D’accord, mais comment ?
3 solutions s’offrent à nous : en camping-car, en minibus ou en train. La première solution est la plus économique, mais il faut emprunter une des plus dangereuses routes de notre planète (nombreux éboulements en saison des pluies). La suivante, comprend le risque de la première augmenté par l’habileté du “pilote” du minibus. La dernière, plus sûre et confortable, consiste à poser ses fesses sur le skaï des fauteuils du train le plus cher du monde.
Entre risquer sa vie et flatuler paisiblement sur du cuir de vinyle, que choisir …. ?
L’actualité nous a finalement permis d’effectuer notre choix : un éboulement vient de tuer une touriste argentine de 21 ans et d’en blesser trois autres dans un minibus qui se rendait à Hydroelectrica (terminus de la route pour le Machu Picchu).
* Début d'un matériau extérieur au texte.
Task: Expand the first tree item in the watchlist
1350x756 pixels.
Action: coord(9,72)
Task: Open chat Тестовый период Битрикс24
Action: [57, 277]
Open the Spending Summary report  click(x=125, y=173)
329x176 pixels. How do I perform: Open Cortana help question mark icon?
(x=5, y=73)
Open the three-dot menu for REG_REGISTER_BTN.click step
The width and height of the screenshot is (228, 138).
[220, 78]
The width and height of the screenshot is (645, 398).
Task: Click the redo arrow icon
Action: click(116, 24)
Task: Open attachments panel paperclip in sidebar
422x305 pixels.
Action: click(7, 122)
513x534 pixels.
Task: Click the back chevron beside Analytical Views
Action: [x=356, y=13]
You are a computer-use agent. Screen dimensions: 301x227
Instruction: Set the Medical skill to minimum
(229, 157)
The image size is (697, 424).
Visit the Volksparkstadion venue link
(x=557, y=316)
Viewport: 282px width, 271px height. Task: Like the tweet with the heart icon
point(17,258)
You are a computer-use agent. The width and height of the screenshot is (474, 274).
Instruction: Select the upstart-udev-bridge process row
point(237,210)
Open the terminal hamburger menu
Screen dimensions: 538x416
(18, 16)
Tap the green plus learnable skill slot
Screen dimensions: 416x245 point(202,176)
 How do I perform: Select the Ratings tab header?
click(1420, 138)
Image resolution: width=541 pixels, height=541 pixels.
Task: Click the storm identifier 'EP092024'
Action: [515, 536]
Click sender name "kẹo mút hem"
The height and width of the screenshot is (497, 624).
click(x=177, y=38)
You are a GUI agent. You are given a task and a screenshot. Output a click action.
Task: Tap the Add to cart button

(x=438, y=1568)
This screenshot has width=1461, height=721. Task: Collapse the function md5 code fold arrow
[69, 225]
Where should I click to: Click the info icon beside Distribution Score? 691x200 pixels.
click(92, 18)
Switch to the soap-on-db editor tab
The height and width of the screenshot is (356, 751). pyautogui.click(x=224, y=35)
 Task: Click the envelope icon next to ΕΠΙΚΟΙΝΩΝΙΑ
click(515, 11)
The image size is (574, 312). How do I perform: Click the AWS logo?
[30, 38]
Et ce n’est que le deuxième accident mortel du mois.
Nous filons aux guichets Perurail acheter nos billets pour le lendemain, meilleur jour de la semaine côté météo. Pour un adulte en classe économique, à 10 euros près, c’est le prix d’un TGV aller simple Mulhouse – Nice en seconde classe. Là, le trajet fait deux fois 41 kilomètres … . Par chance, c’est moitié prix pour les enfants.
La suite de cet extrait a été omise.